◆ Written request
Render every line of the records below as a JSON list of strings, with one string per line and blank lines omitted.

____

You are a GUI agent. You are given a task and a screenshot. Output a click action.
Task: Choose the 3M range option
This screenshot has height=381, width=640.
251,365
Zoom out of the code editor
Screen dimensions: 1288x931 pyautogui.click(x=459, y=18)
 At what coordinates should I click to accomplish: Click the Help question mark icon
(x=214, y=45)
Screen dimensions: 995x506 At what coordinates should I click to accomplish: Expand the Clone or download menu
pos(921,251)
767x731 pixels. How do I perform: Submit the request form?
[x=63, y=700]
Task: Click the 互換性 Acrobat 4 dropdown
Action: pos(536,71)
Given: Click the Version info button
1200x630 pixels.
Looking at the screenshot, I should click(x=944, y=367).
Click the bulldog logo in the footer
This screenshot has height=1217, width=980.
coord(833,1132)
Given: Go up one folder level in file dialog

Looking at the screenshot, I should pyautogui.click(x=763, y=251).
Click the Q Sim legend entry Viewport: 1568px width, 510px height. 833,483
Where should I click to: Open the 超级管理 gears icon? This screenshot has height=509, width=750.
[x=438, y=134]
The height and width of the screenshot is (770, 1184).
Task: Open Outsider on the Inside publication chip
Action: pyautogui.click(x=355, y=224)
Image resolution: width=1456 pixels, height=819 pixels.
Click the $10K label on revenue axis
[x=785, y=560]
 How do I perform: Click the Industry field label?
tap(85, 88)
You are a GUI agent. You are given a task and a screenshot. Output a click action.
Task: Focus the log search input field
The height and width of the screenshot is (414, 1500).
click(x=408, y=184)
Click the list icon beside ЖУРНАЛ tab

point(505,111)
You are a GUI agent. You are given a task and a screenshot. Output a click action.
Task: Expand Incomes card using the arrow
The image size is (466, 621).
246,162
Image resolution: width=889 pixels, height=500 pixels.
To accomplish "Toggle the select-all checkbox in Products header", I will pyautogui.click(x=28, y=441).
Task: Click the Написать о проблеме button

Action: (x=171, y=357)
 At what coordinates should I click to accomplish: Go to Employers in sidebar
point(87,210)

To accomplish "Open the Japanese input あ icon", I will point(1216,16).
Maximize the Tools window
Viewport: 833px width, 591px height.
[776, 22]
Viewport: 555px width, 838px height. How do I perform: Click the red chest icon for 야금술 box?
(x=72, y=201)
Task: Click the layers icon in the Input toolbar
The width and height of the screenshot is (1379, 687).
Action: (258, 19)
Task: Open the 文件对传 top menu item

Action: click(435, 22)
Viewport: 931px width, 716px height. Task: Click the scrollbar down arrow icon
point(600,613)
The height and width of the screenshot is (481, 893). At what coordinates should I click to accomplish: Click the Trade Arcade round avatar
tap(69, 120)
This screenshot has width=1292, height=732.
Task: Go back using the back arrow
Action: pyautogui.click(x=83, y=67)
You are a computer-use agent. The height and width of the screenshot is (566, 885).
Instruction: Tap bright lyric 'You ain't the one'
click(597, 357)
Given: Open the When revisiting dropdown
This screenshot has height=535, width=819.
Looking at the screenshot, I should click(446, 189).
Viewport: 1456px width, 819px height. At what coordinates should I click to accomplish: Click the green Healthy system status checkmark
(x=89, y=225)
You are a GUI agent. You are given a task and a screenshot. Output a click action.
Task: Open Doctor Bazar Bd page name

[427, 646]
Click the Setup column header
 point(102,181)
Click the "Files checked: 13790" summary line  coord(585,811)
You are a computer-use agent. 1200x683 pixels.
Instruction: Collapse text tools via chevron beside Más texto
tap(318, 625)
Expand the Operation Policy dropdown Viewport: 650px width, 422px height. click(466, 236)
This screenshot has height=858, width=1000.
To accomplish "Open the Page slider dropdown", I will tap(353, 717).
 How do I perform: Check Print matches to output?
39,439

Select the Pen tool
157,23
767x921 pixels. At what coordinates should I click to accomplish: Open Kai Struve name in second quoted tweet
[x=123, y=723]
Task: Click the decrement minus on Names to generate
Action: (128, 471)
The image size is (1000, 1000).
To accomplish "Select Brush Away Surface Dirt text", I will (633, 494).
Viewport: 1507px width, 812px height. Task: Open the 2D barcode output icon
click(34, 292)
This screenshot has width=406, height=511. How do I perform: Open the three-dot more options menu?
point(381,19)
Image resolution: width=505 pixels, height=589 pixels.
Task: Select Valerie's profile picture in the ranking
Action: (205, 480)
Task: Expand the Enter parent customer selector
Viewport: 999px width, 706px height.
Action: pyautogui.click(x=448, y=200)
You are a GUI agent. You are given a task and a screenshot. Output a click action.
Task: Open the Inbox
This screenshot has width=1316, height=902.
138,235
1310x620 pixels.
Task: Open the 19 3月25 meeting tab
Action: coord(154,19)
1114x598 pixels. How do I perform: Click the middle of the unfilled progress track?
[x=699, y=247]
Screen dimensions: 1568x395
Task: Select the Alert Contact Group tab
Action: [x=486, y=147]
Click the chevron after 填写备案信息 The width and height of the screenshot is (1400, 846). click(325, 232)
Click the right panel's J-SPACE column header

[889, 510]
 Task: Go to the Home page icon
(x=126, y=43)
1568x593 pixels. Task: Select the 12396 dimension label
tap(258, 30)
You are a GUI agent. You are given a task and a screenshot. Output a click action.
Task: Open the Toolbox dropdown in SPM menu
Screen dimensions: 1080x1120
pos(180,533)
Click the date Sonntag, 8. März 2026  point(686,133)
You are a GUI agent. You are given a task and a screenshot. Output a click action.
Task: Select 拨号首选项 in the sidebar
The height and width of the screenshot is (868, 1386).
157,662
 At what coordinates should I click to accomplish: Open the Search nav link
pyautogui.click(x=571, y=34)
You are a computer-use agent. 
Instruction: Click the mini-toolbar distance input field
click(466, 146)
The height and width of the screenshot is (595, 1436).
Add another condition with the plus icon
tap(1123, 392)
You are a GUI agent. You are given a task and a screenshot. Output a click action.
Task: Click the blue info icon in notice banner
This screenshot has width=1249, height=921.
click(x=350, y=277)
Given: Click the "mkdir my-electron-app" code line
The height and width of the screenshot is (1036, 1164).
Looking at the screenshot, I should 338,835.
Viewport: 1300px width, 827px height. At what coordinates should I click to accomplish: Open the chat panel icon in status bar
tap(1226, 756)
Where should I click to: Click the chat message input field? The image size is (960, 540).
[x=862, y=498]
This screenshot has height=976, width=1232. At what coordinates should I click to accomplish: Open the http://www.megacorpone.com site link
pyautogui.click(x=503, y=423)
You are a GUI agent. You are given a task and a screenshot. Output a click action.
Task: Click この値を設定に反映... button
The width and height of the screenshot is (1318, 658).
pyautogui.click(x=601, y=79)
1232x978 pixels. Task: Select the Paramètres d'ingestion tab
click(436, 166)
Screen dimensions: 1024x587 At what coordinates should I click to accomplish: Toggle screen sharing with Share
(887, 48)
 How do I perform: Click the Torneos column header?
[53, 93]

____

◆ Result for this exercise
[
  "You are a GUI agent. You are given a task and a screenshot. Output a click action.",
  "Task: Choose the 3M range option",
  "This screenshot has height=381, width=640.",
  "251,365",
  "Zoom out of the code editor",
  "Screen dimensions: 1288x931 pyautogui.click(x=459, y=18)",
  " At what coordinates should I click to accomplish: Click the Help question mark icon",
  "(x=214, y=45)",
  "Screen dimensions: 995x506 At what coordinates should I click to accomplish: Expand the Clone or download menu",
  "pos(921,251)",
  "767x731 pixels. How do I perform: Submit the request form?",
  "[x=63, y=700]",
  "Task: Click the 互換性 Acrobat 4 dropdown",
  "Action: pos(536,71)",
  "Given: Click the Version info button",
  "1200x630 pixels.",
  "Looking at the screenshot, I should click(x=944, y=367).",
  "Click the bulldog logo in the footer",
  "This screenshot has height=1217, width=980.",
  "coord(833,1132)",
  "Given: Go up one folder level in file dialog",
  "Looking at the screenshot, I should pyautogui.click(x=763, y=251).",
  "Click the Q Sim legend entry Viewport: 1568px width, 510px height. 833,483",
  "Where should I click to: Open the 超级管理 gears icon? This screenshot has height=509, width=750.",
  "[x=438, y=134]",
  "The height and width of the screenshot is (770, 1184).",
  "Task: Open Outsider on the Inside publication chip",
  "Action: pyautogui.click(x=355, y=224)",
  "Image resolution: width=1456 pixels, height=819 pixels.",
  "Click the $10K label on revenue axis",
  "[x=785, y=560]",
  " How do I perform: Click the Industry field label?",
  "tap(85, 88)",
  "You are a GUI agent. You are given a task and a screenshot. Output a click action.",
  "Task: Focus the log search input field",
  "The height and width of the screenshot is (414, 1500).",
  "click(x=408, y=184)",
  "Click the list icon beside ЖУРНАЛ tab",
  "point(505,111)",
  "You are a GUI agent. You are given a task and a screenshot. Output a click action.",
  "Task: Expand Incomes card using the arrow",
  "The image size is (466, 621).",
  "246,162",
  "Image resolution: width=889 pixels, height=500 pixels.",
  "To accomplish \"Toggle the select-all checkbox in Products header\", I will pyautogui.click(x=28, y=441).",
  "Task: Click the Написать о проблеме button",
  "Action: (x=171, y=357)",
  " At what coordinates should I click to accomplish: Go to Employers in sidebar",
  "point(87,210)",
  "To accomplish \"Open the Japanese input あ icon\", I will point(1216,16).",
  "Maximize the Tools window",
  "Viewport: 833px width, 591px height.",
  "[776, 22]",
  "Viewport: 555px width, 838px height. How do I perform: Click the red chest icon for 야금술 box?",
  "(x=72, y=201)",
  "Task: Click the layers icon in the Input toolbar",
  "The width and height of the screenshot is (1379, 687).",
  "Action: (258, 19)",
  "Task: Open the 文件对传 top menu item",
  "Action: click(435, 22)",
  "Viewport: 931px width, 716px height. Task: Click the scrollbar down arrow icon",
  "point(600,613)",
  "The height and width of the screenshot is (481, 893). At what coordinates should I click to accomplish: Click the Trade Arcade round avatar",
  "tap(69, 120)",
  "This screenshot has width=1292, height=732.",
  "Task: Go back using the back arrow",
  "Action: pyautogui.click(x=83, y=67)",
  "You are a computer-use agent. The height and width of the screenshot is (566, 885).",
  "Instruction: Tap bright lyric 'You ain't the one'",
  "click(597, 357)",
  "Given: Open the When revisiting dropdown",
  "This screenshot has height=535, width=819.",
  "Looking at the screenshot, I should click(446, 189).",
  "Viewport: 1456px width, 819px height. At what coordinates should I click to accomplish: Click the green Healthy system status checkmark",
  "(x=89, y=225)",
  "You are a GUI agent. You are given a task and a screenshot. Output a click action.",
  "Task: Open Doctor Bazar Bd page name",
  "[427, 646]",
  "Click the Setup column header",
  " point(102,181)",
  "Click the \"Files checked: 13790\" summary line  coord(585,811)",
  "You are a computer-use agent. 1200x683 pixels.",
  "Instruction: Collapse text tools via chevron beside Más texto",
  "tap(318, 625)",
  "Expand the Operation Policy dropdown Viewport: 650px width, 422px height. click(466, 236)",
  "This screenshot has height=858, width=1000.",
  "To accomplish \"Open the Page slider dropdown\", I will tap(353, 717).",
  " How do I perform: Check Print matches to output?",
  "39,439",
  "Select the Pen tool",
  "157,23",
  "767x921 pixels. At what coordinates should I click to accomplish: Open Kai Struve name in second quoted tweet",
  "[x=123, y=723]",
  "Task: Click the decrement minus on Names to generate",
  "Action: (128, 471)",
  "The image size is (1000, 1000).",
  "To accomplish \"Select Brush Away Surface Dirt text\", I will (633, 494).",
  "Viewport: 1507px width, 812px height. Task: Open the 2D barcode output icon",
  "click(34, 292)",
  "This screenshot has width=406, height=511. How do I perform: Open the three-dot more options menu?",
  "point(381,19)",
  "Image resolution: width=505 pixels, height=589 pixels.",
  "Task: Select Valerie's profile picture in the ranking",
  "Action: (205, 480)",
  "Task: Expand the Enter parent customer selector",
  "Viewport: 999px width, 706px height.",
  "Action: pyautogui.click(x=448, y=200)",
  "You are a GUI agent. You are given a task and a screenshot. Output a click action.",
  "Task: Open the Inbox",
  "This screenshot has width=1316, height=902.",
  "138,235",
  "1310x620 pixels.",
  "Task: Open the 19 3月25 meeting tab",
  "Action: coord(154,19)",
  "1114x598 pixels. How do I perform: Click the middle of the unfilled progress track?",
  "[x=699, y=247]",
  "Screen dimensions: 1568x395",
  "Task: Select the Alert Contact Group tab",
  "Action: [x=486, y=147]",
  "Click the chevron after 填写备案信息 The width and height of the screenshot is (1400, 846). click(325, 232)",
  "Click the right panel's J-SPACE column header",
  "[889, 510]",
  " Task: Go to the Home page icon",
  "(x=126, y=43)",
  "1568x593 pixels. Task: Select the 12396 dimension label",
  "tap(258, 30)",
  "You are a GUI agent. You are given a task and a screenshot. Output a click action.",
  "Task: Open the Toolbox dropdown in SPM menu",
  "Screen dimensions: 1080x1120",
  "pos(180,533)",
  "Click the date Sonntag, 8. März 2026  point(686,133)",
  "You are a GUI agent. You are given a task and a screenshot. Output a click action.",
  "Task: Select 拨号首选项 in the sidebar",
  "The height and width of the screenshot is (868, 1386).",
  "157,662",
  " At what coordinates should I click to accomplish: Open the Search nav link",
  "pyautogui.click(x=571, y=34)",
  "You are a computer-use agent. ",
  "Instruction: Click the mini-toolbar distance input field",
  "click(466, 146)",
  "The height and width of the screenshot is (595, 1436).",
  "Add another condition with the plus icon",
  "tap(1123, 392)",
  "You are a GUI agent. You are given a task and a screenshot. Output a click action.",
  "Task: Click the blue info icon in notice banner",
  "This screenshot has width=1249, height=921.",
  "click(x=350, y=277)",
  "Given: Click the \"mkdir my-electron-app\" code line",
  "The height and width of the screenshot is (1036, 1164).",
  "Looking at the screenshot, I should 338,835.",
  "Viewport: 1300px width, 827px height. At what coordinates should I click to accomplish: Open the chat panel icon in status bar",
  "tap(1226, 756)",
  "Where should I click to: Click the chat message input field? The image size is (960, 540).",
  "[x=862, y=498]",
  "This screenshot has height=976, width=1232. At what coordinates should I click to accomplish: Open the http://www.megacorpone.com site link",
  "pyautogui.click(x=503, y=423)",
  "You are a GUI agent. You are given a task and a screenshot. Output a click action.",
  "Task: Click この値を設定に反映... button",
  "The width and height of the screenshot is (1318, 658).",
  "pyautogui.click(x=601, y=79)",
  "1232x978 pixels. Task: Select the Paramètres d'ingestion tab",
  "click(436, 166)",
  "Screen dimensions: 1024x587 At what coordinates should I click to accomplish: Toggle screen sharing with Share",
  "(887, 48)",
  " How do I perform: Click the Torneos column header?",
  "[53, 93]"
]